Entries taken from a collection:
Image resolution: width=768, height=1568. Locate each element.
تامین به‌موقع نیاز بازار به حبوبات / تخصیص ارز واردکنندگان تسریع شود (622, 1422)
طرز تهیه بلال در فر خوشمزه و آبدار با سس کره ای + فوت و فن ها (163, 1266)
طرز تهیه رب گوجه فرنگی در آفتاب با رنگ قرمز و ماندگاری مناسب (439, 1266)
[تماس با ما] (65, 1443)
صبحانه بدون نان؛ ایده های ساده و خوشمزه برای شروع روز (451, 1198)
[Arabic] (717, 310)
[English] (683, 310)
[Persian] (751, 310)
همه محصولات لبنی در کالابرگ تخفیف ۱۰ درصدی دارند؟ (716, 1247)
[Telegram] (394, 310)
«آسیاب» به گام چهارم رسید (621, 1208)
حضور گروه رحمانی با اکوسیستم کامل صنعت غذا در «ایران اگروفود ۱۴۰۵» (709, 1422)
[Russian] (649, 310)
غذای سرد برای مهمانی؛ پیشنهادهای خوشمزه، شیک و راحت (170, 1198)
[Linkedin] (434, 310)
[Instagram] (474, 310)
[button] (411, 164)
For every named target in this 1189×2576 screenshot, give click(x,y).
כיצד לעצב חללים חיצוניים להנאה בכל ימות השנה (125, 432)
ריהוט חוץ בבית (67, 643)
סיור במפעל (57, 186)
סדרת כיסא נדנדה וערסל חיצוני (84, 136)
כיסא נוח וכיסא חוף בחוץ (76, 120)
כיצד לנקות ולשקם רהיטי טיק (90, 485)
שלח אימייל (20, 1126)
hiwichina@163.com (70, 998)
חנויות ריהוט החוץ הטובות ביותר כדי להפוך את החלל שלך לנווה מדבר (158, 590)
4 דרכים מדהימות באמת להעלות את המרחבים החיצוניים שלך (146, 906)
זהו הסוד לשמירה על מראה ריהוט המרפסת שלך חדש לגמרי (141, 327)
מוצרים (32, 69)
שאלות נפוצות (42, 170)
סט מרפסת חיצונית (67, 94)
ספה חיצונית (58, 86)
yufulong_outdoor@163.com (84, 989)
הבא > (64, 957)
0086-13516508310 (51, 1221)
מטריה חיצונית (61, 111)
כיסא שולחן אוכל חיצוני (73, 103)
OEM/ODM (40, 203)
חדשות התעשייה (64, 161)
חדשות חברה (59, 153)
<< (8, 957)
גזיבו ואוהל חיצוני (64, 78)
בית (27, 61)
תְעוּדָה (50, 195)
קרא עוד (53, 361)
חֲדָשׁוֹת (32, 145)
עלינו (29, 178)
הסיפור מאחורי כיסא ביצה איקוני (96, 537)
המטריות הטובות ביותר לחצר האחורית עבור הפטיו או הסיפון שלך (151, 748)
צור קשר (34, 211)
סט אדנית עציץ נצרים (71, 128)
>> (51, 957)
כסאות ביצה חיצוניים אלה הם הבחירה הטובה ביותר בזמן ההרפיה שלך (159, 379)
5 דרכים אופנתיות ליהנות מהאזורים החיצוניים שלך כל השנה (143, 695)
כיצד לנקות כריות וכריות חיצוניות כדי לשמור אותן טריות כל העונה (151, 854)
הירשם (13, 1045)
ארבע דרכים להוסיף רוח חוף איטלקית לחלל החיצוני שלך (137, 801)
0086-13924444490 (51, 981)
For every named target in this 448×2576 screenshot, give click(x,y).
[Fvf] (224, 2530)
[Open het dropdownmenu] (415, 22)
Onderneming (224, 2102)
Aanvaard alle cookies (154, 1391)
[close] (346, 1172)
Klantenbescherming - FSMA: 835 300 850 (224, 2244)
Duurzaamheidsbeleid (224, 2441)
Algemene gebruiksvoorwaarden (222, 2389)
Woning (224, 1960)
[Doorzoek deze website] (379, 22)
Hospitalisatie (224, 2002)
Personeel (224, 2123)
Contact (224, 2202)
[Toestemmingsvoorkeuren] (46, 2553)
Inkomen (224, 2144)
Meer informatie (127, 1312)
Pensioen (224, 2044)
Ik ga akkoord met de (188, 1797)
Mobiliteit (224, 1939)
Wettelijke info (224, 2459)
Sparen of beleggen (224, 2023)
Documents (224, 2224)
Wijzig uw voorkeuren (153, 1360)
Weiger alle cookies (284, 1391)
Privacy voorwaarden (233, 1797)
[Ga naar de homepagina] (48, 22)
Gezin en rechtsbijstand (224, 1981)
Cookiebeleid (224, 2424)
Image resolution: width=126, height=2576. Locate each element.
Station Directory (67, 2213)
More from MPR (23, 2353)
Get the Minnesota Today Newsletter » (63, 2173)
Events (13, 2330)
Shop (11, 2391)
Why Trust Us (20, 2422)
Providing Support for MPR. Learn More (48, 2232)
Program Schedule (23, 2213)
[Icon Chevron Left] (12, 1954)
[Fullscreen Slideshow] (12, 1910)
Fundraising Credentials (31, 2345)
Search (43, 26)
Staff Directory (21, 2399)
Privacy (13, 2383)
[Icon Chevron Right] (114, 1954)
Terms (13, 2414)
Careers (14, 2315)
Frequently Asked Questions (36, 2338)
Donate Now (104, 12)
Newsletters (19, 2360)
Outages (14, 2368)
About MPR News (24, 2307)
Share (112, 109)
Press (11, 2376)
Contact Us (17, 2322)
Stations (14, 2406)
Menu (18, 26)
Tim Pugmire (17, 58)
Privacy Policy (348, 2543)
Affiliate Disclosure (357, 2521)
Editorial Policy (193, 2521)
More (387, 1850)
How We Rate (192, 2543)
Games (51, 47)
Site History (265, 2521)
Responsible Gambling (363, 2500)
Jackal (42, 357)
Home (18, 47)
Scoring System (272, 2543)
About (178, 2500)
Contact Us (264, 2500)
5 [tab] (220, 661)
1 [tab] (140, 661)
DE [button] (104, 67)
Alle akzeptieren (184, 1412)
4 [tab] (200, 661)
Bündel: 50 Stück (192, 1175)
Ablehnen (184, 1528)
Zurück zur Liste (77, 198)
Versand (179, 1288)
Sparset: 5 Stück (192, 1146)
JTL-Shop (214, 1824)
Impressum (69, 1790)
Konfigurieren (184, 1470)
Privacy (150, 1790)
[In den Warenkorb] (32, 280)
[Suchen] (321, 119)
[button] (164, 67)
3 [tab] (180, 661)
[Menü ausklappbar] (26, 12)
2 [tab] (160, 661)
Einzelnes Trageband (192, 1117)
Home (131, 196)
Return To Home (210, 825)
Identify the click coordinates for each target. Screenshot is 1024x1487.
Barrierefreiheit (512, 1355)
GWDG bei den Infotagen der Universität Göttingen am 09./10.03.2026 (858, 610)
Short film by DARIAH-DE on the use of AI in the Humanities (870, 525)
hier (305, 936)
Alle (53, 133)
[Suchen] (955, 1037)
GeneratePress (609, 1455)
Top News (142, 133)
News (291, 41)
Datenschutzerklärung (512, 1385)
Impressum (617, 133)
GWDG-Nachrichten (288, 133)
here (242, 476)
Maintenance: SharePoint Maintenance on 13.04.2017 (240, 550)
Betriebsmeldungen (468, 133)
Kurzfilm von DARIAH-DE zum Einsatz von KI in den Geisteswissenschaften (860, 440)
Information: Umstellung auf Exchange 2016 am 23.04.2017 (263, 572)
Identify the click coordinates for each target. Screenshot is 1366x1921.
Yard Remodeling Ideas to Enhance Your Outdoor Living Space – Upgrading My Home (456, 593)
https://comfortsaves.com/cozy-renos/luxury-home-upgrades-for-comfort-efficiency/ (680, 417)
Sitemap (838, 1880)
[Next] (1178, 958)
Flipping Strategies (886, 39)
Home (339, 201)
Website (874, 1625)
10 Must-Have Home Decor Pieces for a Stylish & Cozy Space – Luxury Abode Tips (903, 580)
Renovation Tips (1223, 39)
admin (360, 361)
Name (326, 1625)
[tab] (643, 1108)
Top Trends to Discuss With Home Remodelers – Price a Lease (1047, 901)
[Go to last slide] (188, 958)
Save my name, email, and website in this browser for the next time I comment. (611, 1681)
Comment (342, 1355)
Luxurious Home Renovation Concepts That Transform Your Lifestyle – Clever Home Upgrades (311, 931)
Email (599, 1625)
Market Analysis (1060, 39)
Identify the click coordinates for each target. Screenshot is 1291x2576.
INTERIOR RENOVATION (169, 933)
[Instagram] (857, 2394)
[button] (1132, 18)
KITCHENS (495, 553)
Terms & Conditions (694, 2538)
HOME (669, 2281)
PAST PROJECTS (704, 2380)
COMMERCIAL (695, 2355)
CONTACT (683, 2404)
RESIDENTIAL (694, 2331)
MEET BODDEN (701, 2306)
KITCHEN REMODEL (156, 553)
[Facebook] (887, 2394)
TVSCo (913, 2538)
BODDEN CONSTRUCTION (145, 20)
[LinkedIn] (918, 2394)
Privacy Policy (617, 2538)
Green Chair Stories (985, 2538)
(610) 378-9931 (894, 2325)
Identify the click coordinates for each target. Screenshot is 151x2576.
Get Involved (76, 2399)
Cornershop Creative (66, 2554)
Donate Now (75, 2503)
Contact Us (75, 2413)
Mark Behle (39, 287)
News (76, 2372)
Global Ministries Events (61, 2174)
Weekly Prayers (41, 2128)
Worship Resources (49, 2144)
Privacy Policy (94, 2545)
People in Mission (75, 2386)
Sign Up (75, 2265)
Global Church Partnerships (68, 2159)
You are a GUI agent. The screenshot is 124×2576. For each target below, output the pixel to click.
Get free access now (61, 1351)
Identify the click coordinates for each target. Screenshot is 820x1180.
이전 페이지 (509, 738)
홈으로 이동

- **WORK ITEM**: Count the lines in the records above that contain the word "خوشمزه", and give only that number.

- **SOLUTION TO THIS TASK**: 3